The social media company said in a blog post that users
could be required to remove tweets with false claims that suggest vaccines are
"used to intentionally cause harm to or control populations, including
statements about vaccines that invoke a deliberate conspiracy."
The policy, announced the same week that the first Americans
received COVID-19 vaccinations as part of a mass immunization campaign, will
also apply to false claims that the pandemic is not real or serious and
vaccinations are unnecessary. Twitter said it will also apply to widely
debunked false claims about the adverse effects of receiving COVID-19 vaccines.
Conspiracy theories and misinformation about the coronavirus
and its potential vaccines have proliferated on social media platforms during
the pandemic.
Twitter said that early next year it would start to label or
place a warning on tweets with "unsubstantiated rumors, disputed claims,
as well as incomplete or out-of-context information" about the vaccines.

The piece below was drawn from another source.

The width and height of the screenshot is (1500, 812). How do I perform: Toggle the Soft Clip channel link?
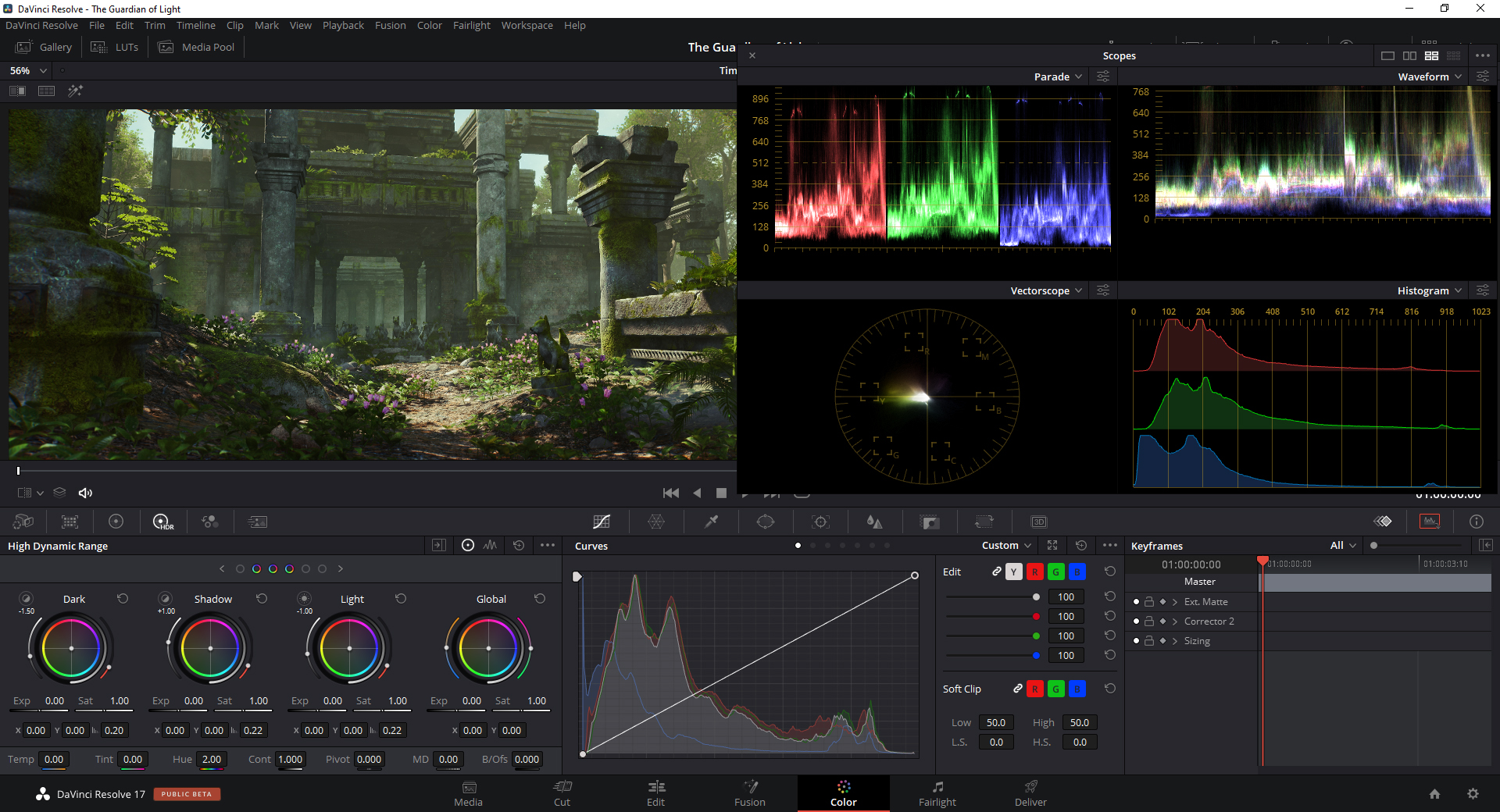1017,689
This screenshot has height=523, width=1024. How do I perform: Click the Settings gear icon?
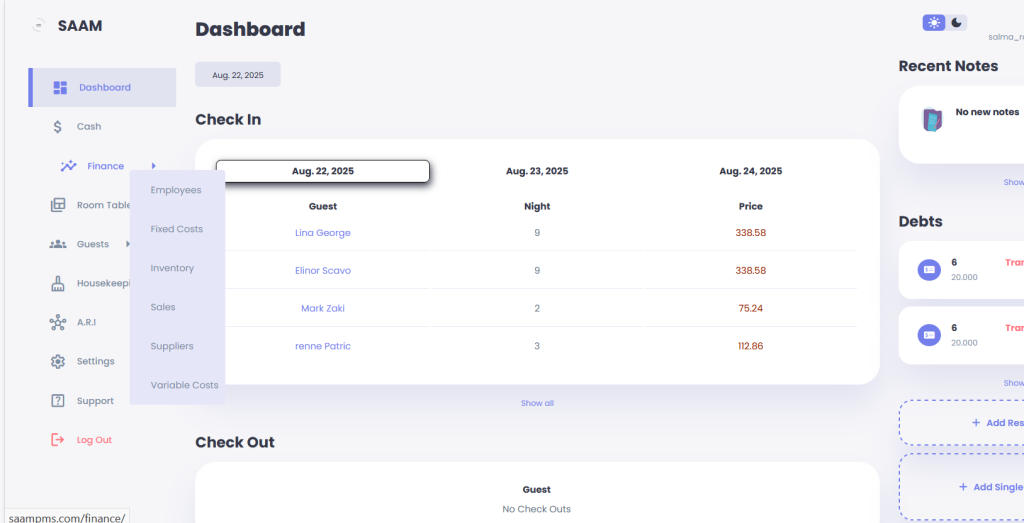(57, 362)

A Twitter spokeswoman said the company would determine with
public health partners which vaccine misinformation was harmful enough to
warrant removal.
Facebook Inc and Alphabet Inc-owned YouTube have both in
recent weeks announced bans on false claims about the vaccine that go against
information from public health experts.
Twitter previously required users to remove tweets with
false or misleading information about the nature of the coronavirus, the
efficacy or safety of preventative measures or treatments, official regulations
or the risk of infection or death. The company says it hides such tweets and
blocks users from tweeting again until they remove them.
Twitter said it would enforce the updated policy from Dec.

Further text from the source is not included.